> _What is being asked_
Copy, word for word, the lines of the listing below from the line with "The width and" up to and including the line with "Task: Open the". Drop the pictures.

> _Input_
---
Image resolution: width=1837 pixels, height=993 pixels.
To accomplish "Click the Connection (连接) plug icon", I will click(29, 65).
---
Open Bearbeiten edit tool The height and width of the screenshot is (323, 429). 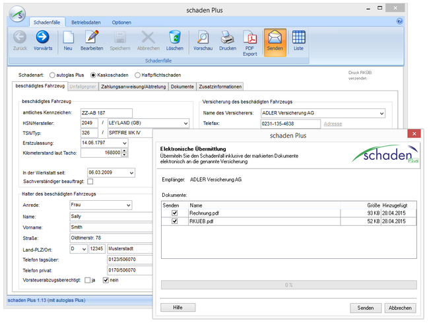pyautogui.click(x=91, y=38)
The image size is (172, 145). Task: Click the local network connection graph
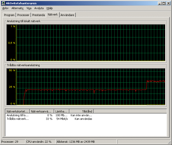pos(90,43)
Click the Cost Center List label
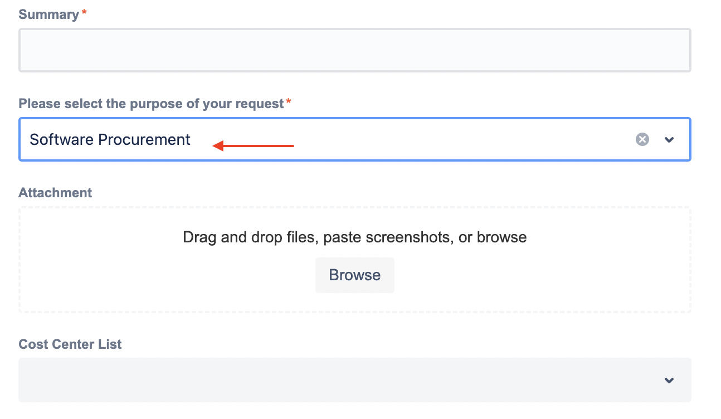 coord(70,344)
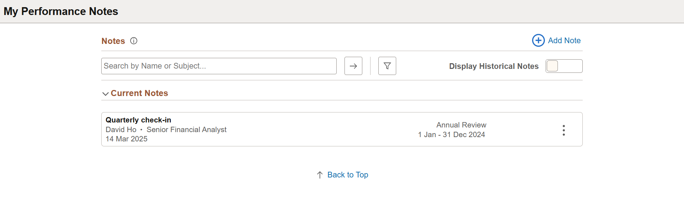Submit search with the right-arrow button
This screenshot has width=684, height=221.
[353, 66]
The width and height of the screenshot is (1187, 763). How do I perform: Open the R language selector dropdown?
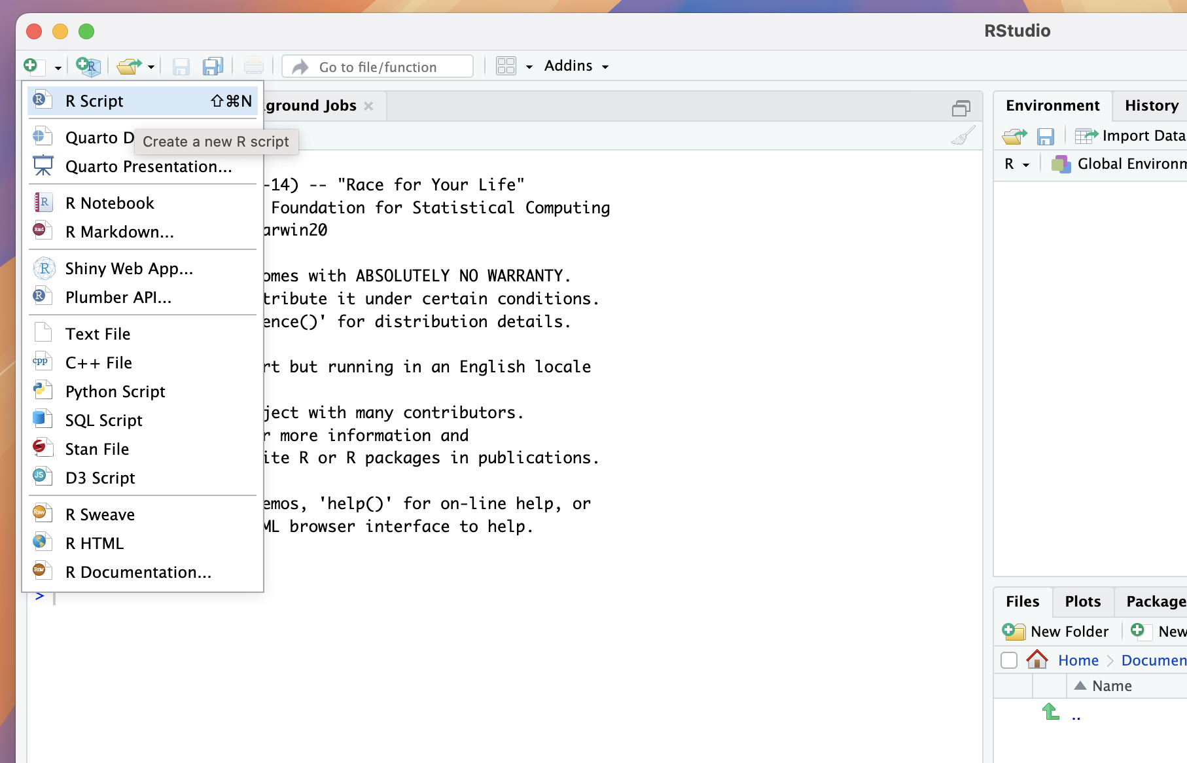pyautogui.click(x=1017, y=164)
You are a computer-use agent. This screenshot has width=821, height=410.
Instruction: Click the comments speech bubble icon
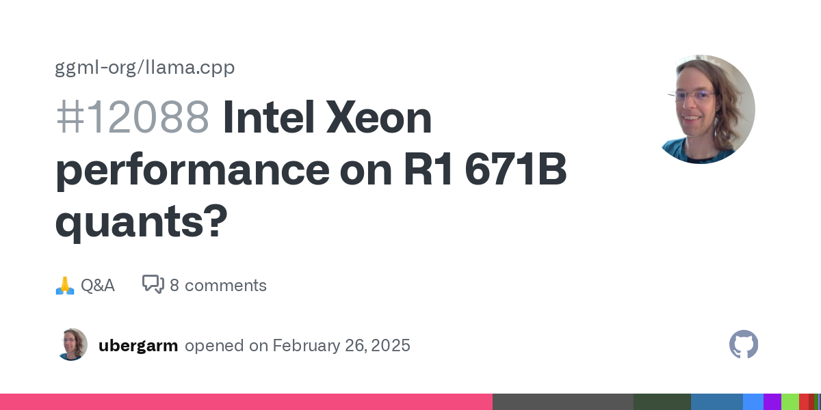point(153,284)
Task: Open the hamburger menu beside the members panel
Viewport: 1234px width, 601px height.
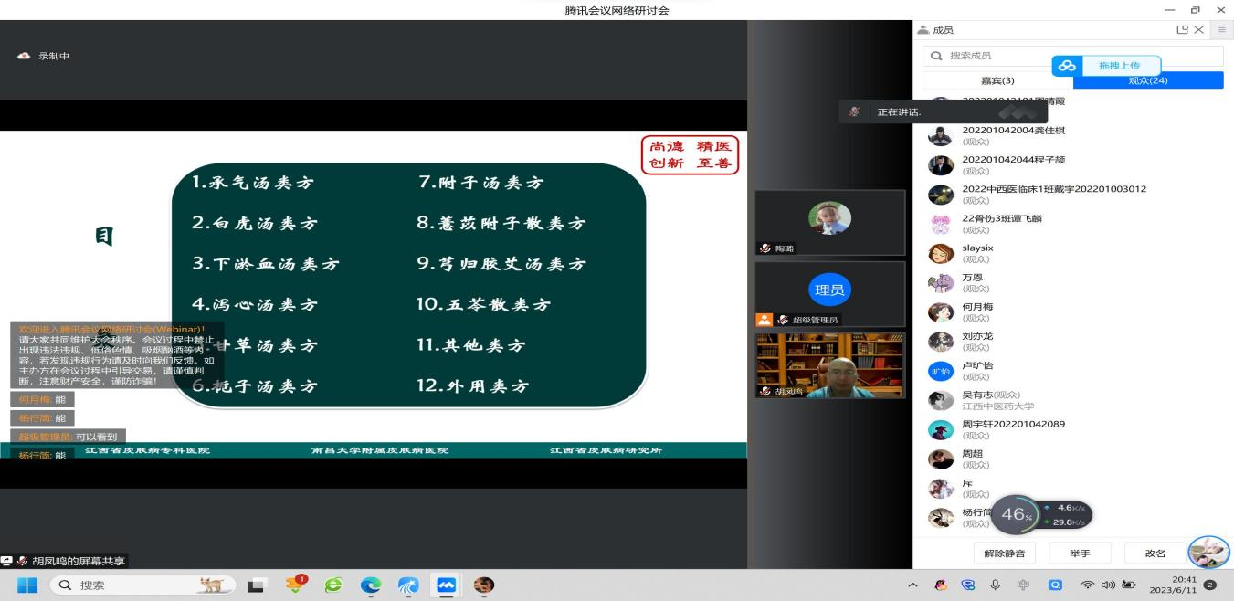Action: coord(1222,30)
---
> _Result for this task_
The width and height of the screenshot is (1187, 763). How do I perform: Open the R language selector dropdown?
pyautogui.click(x=1017, y=164)
You are a computer-use agent. This screenshot has width=821, height=410.
Instruction: Click the comments speech bubble icon
point(153,284)
Task: Open the hamburger menu beside the members panel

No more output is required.